SUPPLIED ENTRIES
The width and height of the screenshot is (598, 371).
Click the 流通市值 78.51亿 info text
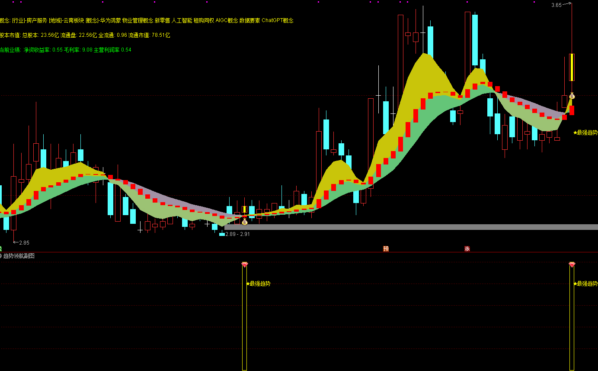[149, 35]
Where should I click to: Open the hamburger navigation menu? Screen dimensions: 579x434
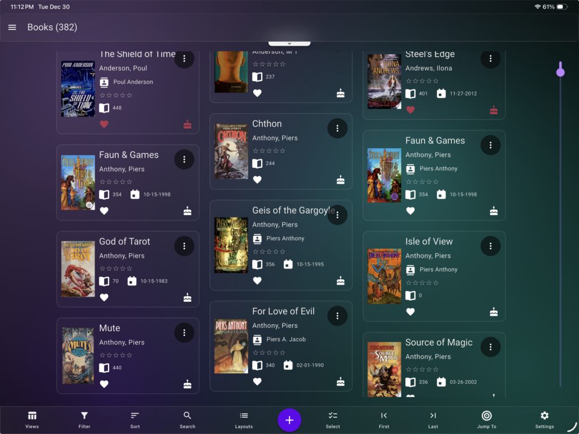click(x=12, y=27)
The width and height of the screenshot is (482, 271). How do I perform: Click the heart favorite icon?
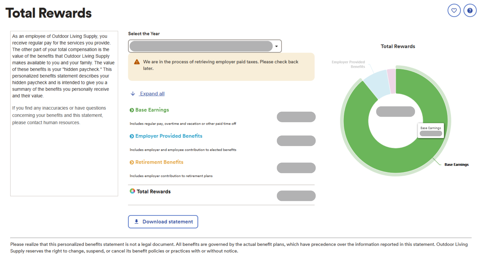pyautogui.click(x=454, y=11)
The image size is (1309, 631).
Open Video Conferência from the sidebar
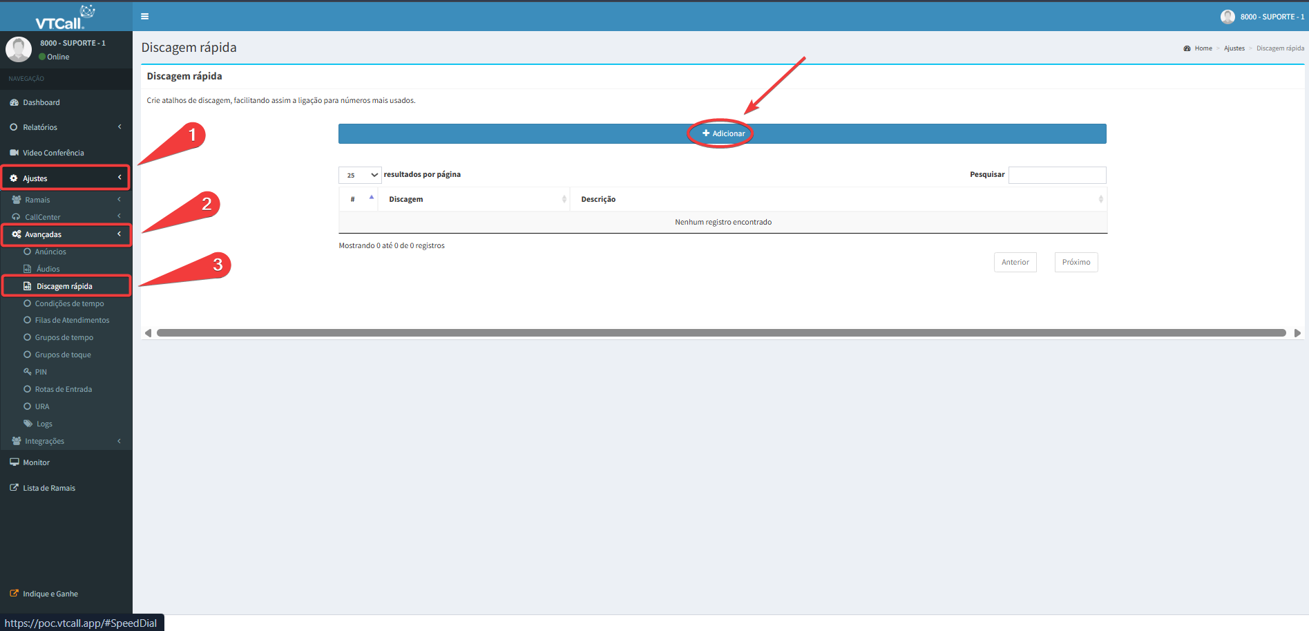click(53, 153)
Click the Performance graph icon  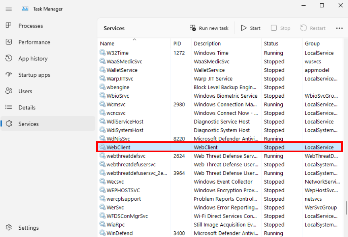click(x=9, y=42)
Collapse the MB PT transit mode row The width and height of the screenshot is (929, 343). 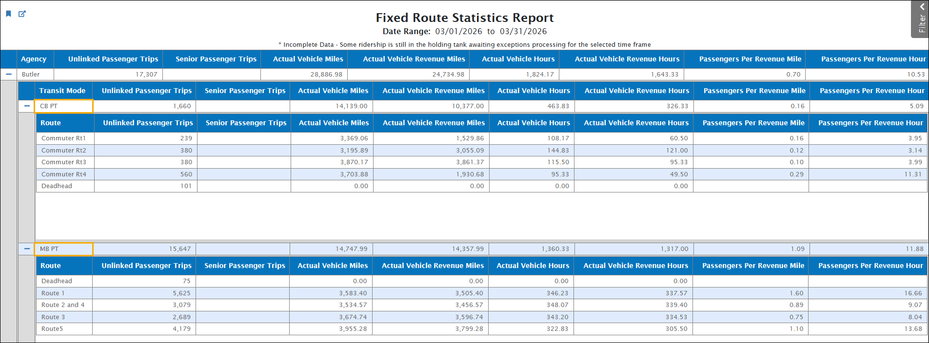click(x=27, y=249)
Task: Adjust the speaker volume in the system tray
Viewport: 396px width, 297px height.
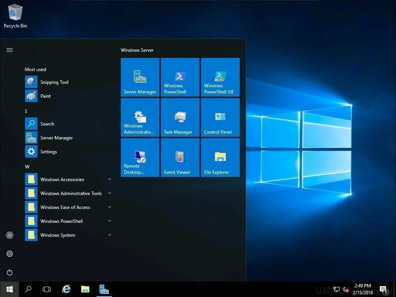Action: [345, 289]
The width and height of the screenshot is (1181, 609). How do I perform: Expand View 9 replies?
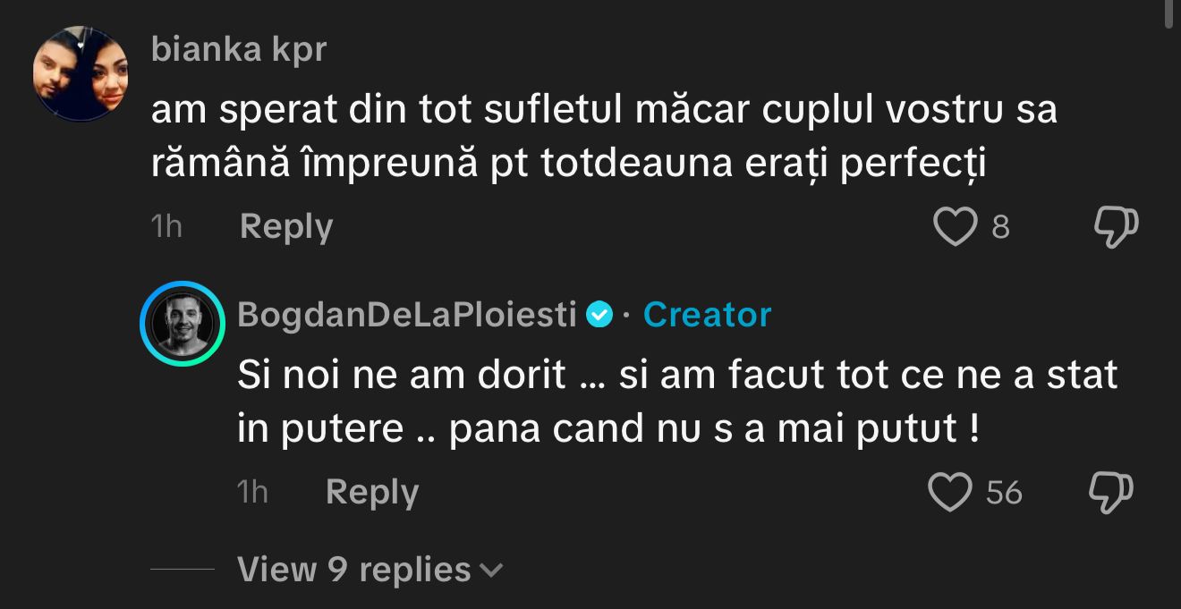pos(353,570)

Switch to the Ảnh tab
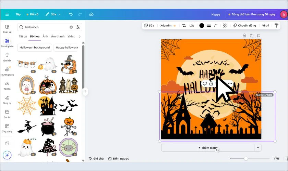45,36
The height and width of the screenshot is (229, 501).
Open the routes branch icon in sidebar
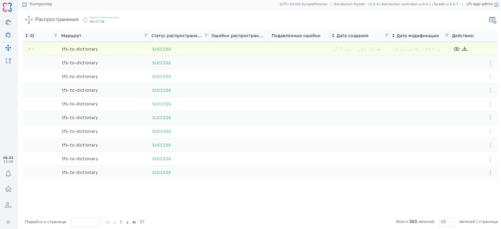(x=8, y=61)
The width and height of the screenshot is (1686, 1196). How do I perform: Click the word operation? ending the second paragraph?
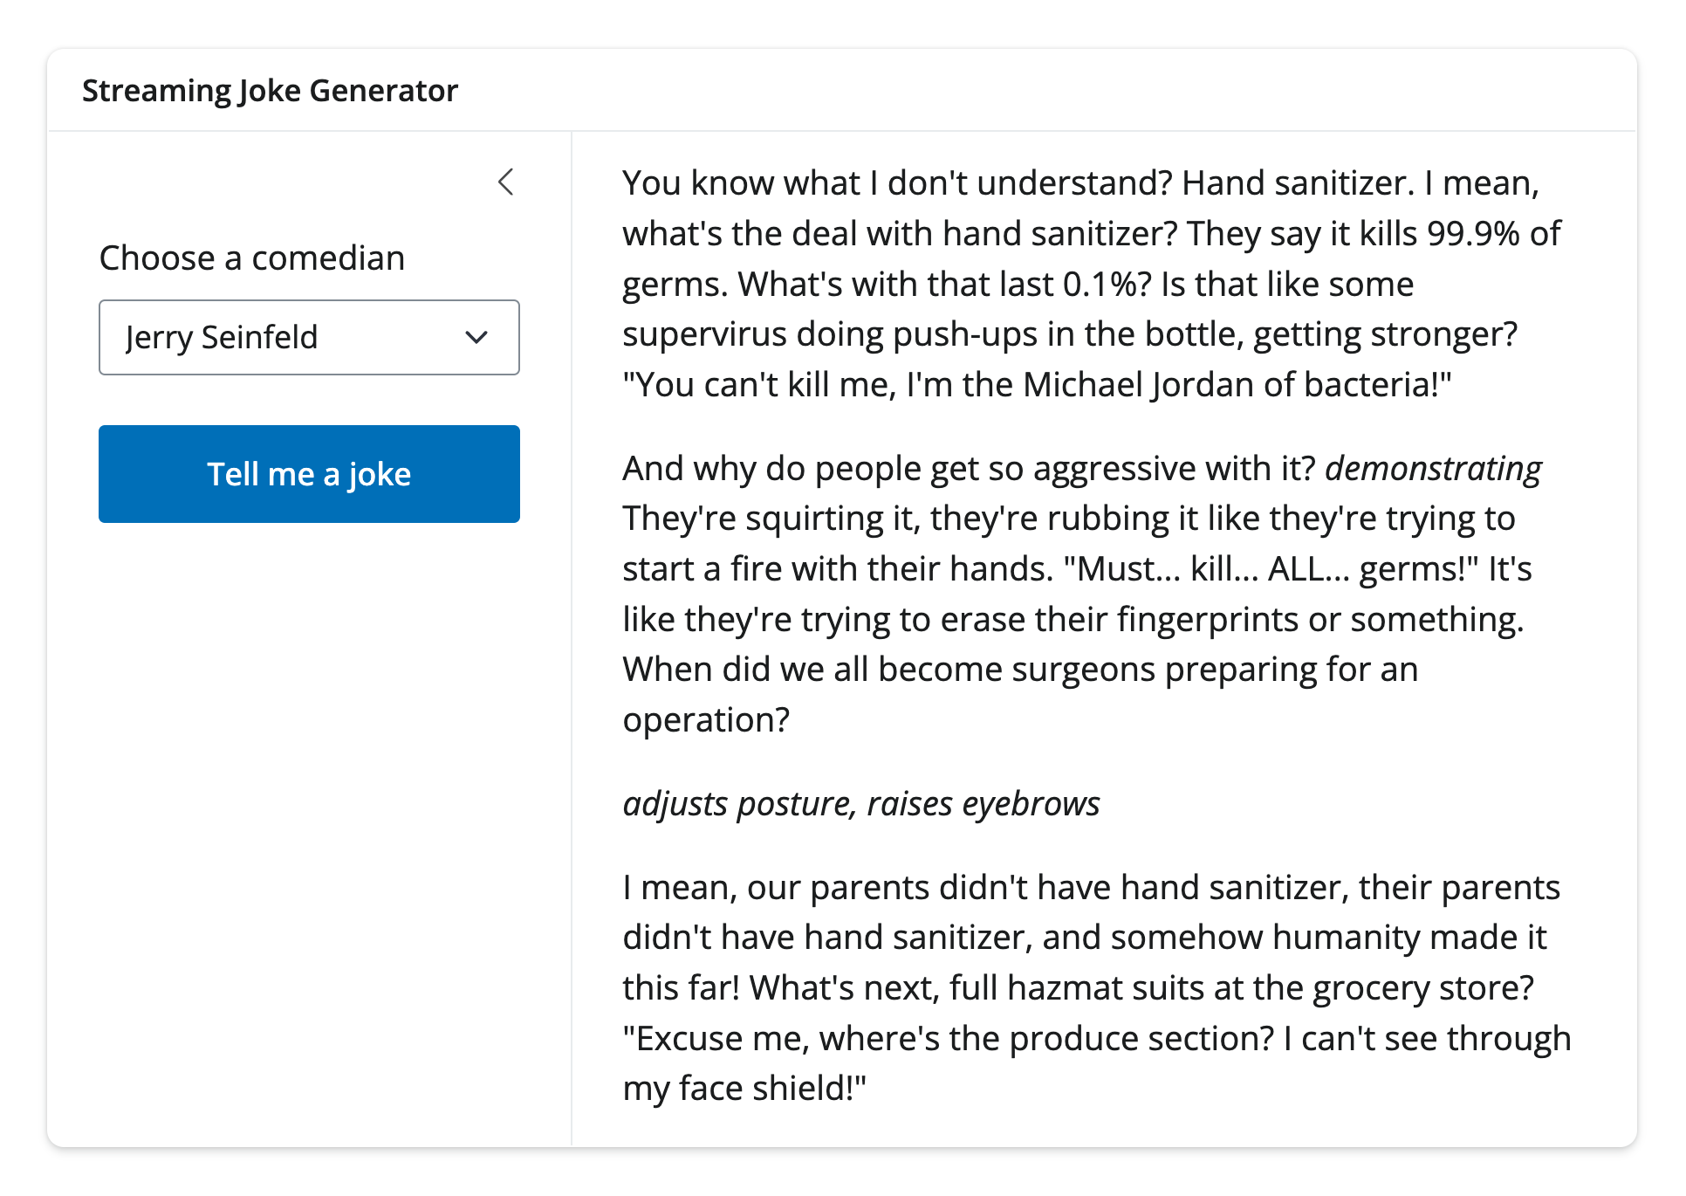click(705, 720)
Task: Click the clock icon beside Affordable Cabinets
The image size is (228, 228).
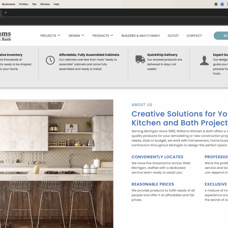Action: coord(50,60)
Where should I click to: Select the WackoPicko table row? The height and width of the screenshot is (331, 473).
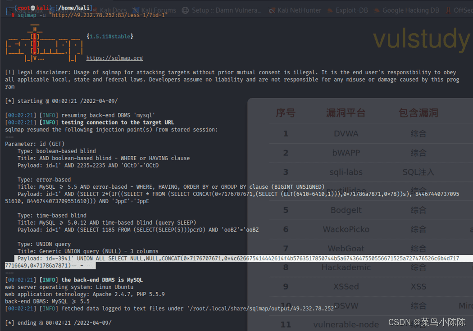click(346, 229)
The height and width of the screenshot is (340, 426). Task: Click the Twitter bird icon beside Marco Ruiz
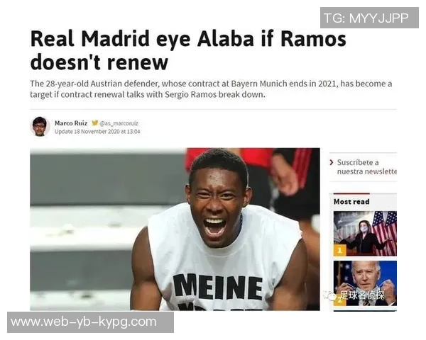coord(94,123)
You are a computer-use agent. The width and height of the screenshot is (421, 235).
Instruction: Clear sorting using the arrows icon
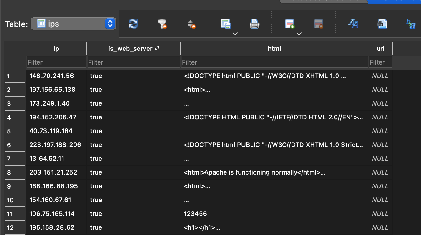point(192,24)
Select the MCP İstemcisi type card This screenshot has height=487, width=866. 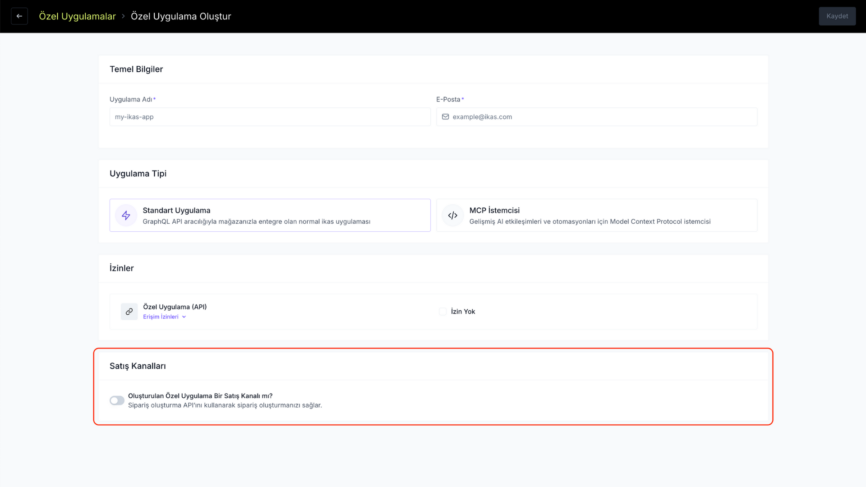(x=596, y=216)
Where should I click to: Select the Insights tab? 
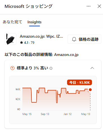click(x=35, y=22)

WHAT THE TASK ASKS
Would you output only the span of the records above that opens with the line containing "The image size is (228, 228)." and closes with the line containing "You are a computer-use", ends included and pictures dropped?

TASK OUTPUT
The image size is (228, 228).
Action: coord(50,60)
Where should I click to: Select the WackoPicko table row? The height and width of the screenshot is (331, 473).
click(346, 229)
The height and width of the screenshot is (340, 426). Task: Click the Twitter bird icon beside Marco Ruiz
coord(94,123)
You are a computer-use agent. The width and height of the screenshot is (421, 235).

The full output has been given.